Set task
Copy the items below verbatim, beginning at the line that has "Screen dimensions: 250x152" and stopping after the line that has "Looking at the screenshot, I should point(464,447).".

Records for this exercise
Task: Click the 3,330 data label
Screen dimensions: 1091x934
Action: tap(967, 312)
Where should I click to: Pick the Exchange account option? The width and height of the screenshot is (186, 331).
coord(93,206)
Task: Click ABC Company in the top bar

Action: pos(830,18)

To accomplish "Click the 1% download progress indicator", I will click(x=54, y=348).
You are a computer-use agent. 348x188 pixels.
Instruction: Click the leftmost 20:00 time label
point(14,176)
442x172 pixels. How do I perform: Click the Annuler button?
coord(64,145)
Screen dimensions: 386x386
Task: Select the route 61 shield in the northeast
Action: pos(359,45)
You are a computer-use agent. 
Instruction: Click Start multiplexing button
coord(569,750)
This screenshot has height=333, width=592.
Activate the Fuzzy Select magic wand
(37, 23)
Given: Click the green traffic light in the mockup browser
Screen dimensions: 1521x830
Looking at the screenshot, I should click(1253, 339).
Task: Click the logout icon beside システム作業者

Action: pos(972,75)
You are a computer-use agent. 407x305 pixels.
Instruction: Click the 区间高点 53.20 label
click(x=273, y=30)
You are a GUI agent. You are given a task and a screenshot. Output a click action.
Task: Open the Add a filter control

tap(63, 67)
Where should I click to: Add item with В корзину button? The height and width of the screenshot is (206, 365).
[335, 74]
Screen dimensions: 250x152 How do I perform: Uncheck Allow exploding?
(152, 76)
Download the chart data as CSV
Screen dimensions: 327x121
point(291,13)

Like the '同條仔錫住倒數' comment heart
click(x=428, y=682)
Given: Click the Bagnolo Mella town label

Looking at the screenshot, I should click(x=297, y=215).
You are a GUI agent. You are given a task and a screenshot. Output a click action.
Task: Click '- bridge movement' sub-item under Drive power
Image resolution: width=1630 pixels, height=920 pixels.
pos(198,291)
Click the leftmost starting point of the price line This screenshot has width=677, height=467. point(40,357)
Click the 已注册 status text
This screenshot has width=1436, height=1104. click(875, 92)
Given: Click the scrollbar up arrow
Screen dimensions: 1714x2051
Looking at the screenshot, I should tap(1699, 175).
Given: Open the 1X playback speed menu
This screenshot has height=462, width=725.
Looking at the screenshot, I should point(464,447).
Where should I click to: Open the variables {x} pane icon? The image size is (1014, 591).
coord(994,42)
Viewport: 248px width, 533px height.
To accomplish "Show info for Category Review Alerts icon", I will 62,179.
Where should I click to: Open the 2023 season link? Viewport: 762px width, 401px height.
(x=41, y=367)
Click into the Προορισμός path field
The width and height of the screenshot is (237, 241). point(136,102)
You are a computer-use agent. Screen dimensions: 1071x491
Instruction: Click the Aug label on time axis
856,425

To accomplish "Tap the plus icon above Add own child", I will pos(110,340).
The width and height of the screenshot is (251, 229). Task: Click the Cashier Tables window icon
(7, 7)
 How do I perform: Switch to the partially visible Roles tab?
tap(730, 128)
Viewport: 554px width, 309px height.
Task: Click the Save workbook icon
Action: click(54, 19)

Output for this exercise
Screen dimensions: 250x152 How do I perform: Uncheck Allow exploding?
(152, 76)
Download the chart data as CSV
Screen dimensions: 327x121
point(291,13)

Like the '同條仔錫住倒數' comment heart
click(x=428, y=682)
Given: Click the Bagnolo Mella town label

Looking at the screenshot, I should click(x=297, y=215).
You are a GUI agent. You are given a task and a screenshot. Output a click action.
Task: Click '- bridge movement' sub-item under Drive power
Image resolution: width=1630 pixels, height=920 pixels.
pos(198,291)
Click the leftmost starting point of the price line This screenshot has width=677, height=467. point(40,357)
Click the 已注册 status text
This screenshot has width=1436, height=1104. click(875, 92)
Given: Click the scrollbar up arrow
Screen dimensions: 1714x2051
Looking at the screenshot, I should tap(1699, 175).
Given: Open the 1X playback speed menu
This screenshot has height=462, width=725.
Looking at the screenshot, I should point(464,447).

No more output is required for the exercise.